Issu du lingala, ce terme désigne bien plus qu’un plat cuit à l’étouffé : c’est un récit enveloppé de feuilles, une métaphore des liens entre terre et identité. « Le Liboke voyage dans les livres avant d’atterrir dans les dictionnaires », souligne Yann Kheme, linguiste à l’ISP/Gombe. Sa trajectoire épouse celle des artistes congolais qui, de la rumba aux romans, ont transformé ce mot en ambassadeur clandestin.

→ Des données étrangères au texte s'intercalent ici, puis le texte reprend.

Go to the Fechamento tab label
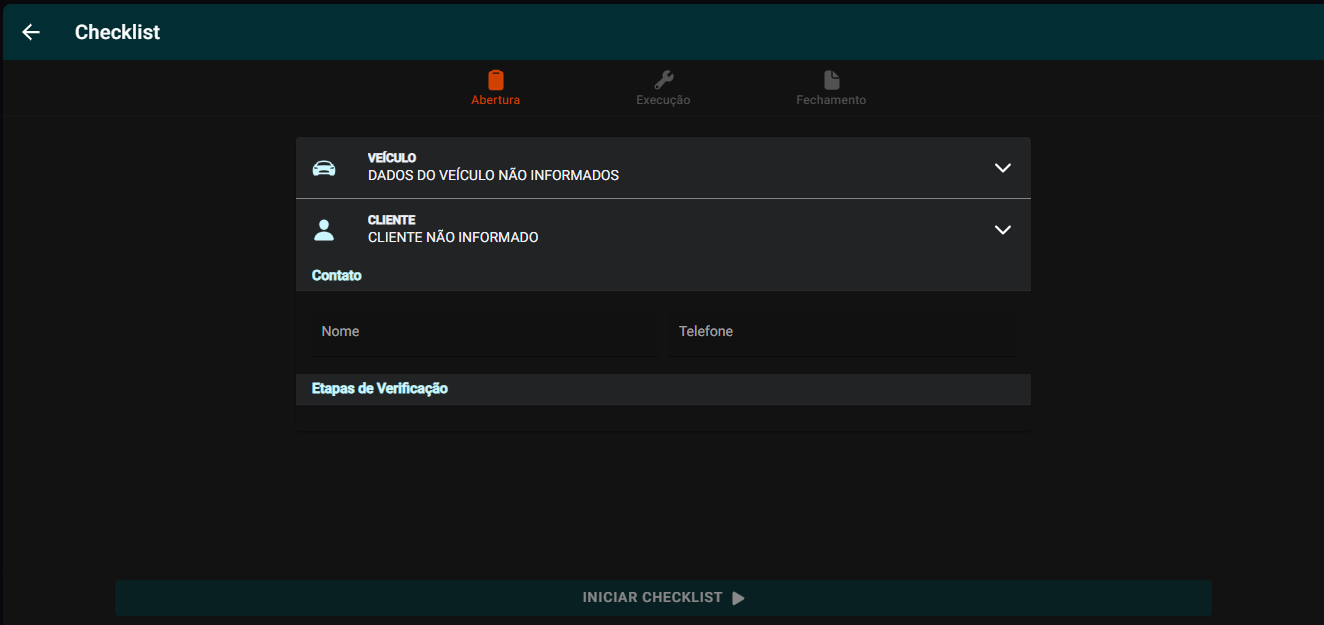The height and width of the screenshot is (625, 1324). [x=831, y=100]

Pourtant, derrière cette célébration se cachent des tensions palpables. Edimo Lumbidi, enseignant de lingala, rappelle d’une voix ferme : « Intégrer Liboke n’est pas une faveur, c’un droit. Les langues s’enrichissent mutuellement depuis toujours ». Un plaidoyer pour une réciprocité longtemps absente dans les échanges entre le français et les langues africaines. La cuisine RDC s’internationalise, mais à quel prix ?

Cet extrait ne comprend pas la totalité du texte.